Gli scopritori della Grotta dei Cervi di Porto Badisco nel ricordo di Gianni Binucci
Quello che ha stupito è stato il desiderio di conoscere fino all'incoscienza, di sapere, di esserci, davanti a fatti prodigiosi come il ritrovamento di segni e cifre antichi di millenni
"Si iti trovati la vipera, iti trovati l'acchiatura". Se avete trovato la vipera, avete trovato il tesoro. È questa la sentenza che segna la scoperta della grotta dei Cervi dal gruppo speleologico "Pasquale de Lorentiis" di Maglie: qual giorno di 45 anni fa un gruppo di temerari stava sul pianoro di Porto Badisco, a 49 km. da Lecce e a 6 km da Otranto.
La profezia venne pronunciata da una signora vestita di nero che comparve come per un incantesimo, una magia che dà i brividi, mentre i protagonisti dell'avventura erano intenti a raccogliersi in occupazioni concrete: radunare gli strumenti, semplici, primitivi come il sottosuolo, candele, vanghe, martelli, scalpelli, la "caldarina".
Il capitano era senza dubbio Remo Mazzotta, il primo a scendere in ogni pertugio, a incunerasi con coraggio sorprendente in ogni cunicolo, anche a costo di far scricchiolare le ossa. L'elenco completo: Daniele Rizzo, Severino Albertini, Isidoro Mattioli, Enzo Evangelisti. Non è possibile dimenticare Pino Salamina, fotografo e documentarista che durante un'intervista ripresa in video ha parlato - domenica 1 febbraio - con passione dei suoi compagni e della sua terra.

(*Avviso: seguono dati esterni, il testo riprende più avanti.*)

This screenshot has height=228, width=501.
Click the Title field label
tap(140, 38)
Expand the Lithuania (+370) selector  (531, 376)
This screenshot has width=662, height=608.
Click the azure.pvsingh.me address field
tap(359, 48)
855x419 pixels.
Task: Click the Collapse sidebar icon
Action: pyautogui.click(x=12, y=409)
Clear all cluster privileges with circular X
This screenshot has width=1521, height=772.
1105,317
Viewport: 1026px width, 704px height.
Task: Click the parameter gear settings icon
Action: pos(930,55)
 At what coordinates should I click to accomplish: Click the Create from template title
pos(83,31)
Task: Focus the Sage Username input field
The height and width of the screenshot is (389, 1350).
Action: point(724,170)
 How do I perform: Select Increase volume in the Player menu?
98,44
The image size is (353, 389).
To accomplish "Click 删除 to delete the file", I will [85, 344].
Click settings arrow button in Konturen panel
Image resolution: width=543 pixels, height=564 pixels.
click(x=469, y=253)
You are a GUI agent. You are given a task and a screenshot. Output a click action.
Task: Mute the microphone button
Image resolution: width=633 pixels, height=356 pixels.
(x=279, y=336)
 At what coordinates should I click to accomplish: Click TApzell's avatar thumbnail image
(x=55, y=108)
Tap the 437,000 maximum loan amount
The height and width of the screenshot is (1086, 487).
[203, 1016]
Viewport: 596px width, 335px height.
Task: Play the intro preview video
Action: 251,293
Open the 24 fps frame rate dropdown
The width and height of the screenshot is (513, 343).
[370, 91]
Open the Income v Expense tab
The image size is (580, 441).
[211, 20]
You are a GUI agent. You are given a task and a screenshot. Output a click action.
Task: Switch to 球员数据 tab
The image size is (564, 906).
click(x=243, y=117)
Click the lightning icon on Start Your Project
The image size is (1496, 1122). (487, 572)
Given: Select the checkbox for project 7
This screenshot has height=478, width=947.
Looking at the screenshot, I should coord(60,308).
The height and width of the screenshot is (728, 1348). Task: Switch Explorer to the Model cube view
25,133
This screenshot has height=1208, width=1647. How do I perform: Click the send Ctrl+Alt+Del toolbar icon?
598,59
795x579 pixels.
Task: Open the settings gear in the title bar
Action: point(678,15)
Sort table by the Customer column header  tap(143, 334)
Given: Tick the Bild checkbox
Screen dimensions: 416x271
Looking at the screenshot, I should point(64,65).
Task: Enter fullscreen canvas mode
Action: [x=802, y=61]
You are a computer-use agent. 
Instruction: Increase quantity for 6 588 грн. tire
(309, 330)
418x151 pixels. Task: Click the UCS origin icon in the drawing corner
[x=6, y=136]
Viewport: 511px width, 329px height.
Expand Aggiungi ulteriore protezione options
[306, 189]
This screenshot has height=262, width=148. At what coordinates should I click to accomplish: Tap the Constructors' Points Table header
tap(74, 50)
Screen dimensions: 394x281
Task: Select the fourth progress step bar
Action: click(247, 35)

Ne ha parlato domenica 8 febbraio anche Gianni Binucci, autore del libro "Lecce Storia e Misteri tra le Mura", storico eclettico con un funambolesco passato di speleologo all'attivo. La cornice è stata nella sala accanto al Museo Faggiano di Lecce dove si festeggia da due settimane l'anniversario dell'esplorazione sotterranea, avvenuta in modo quasi leggendario.
Binucci è stato preceduto dal professore Mario Molendini che ha affascinato il pubblico - compito, attento, seduto su scranni imitazioni di pietre preistoriche decorate con pittogrammi - spiegando le pitture parietali dei nostri antenati preistorici: "Una civiltà che si rivela attraverso l'uso delle immagini". Domenica 1 febbraio, invece, fu Marisa Grandi a parlare del grado di evoluzione della civiltà preistorica che nel salento ha lasciato il suo passaggio sotterraneo.
Ma la serata non è stata incentrata sulle pitture parietali; scrive Binucci su facebook, "come dice Luciano Faggiano, proprietario del museo, domenica scorsa si è parlato scientificamente della grotta, ora è bene parlare degli scopritori (che non sono più tra noi), uomini che avevano un grande spirito di umanità,amore per le scoperte e un infinito coraggio". Si è proceduto, anche, alla premiazione dei partecipanti a un concorso pittorico ricordato con il libro "Pagine di pietra a Badisco".
Insieme a Binucci siamo entrati nelle viscere della terra, con un senso di sgomento e di ammirazione per l'intrepido spirito di avvenura dei protagonisti. Abbiamo tirato il fiato, sentendo di passaggi stretti, come per venire alla luce, di corde calate a 30 metri di altezza, di mancanza di ossiggeno che solo la gioventù poteva sfidarea, fumando sigarette.
Quello che ha stupito è stato il desiderio di conoscere fino all'incoscienza, di sapere, di esserci, davanti a fatti prodigiosi come il ritrovamento di segni e cifre antichi di millenni. Nella grotta del Serpente, ad esempio, si sentivano voci e mormorii ispiegabili e Isidoro Mattioli era convinto fosse abitata da un popolo di pigmei.
Nella grotta del Ciolo si avventurarono, invece, nove uomini e una bellissma donna che vole fare il bagno nuda nelle acque cristalline. La trepidazione per la scoperta si univa a quelle singolarità di uomini fatti per andare oltre i rigidi schemi quotidiani.
La serata si è conclusa con la lettura di una poesia da parte della vedova di Severino Albertini, scritta da Remo Mazzotta che sapeva fare ed essere tutto: idraulico, artigiano, alla modica cifra di centomila lire, per i compagni. Che erano, spiega Binucci, "umili, umani, coraggiosi, incoscienti, amici".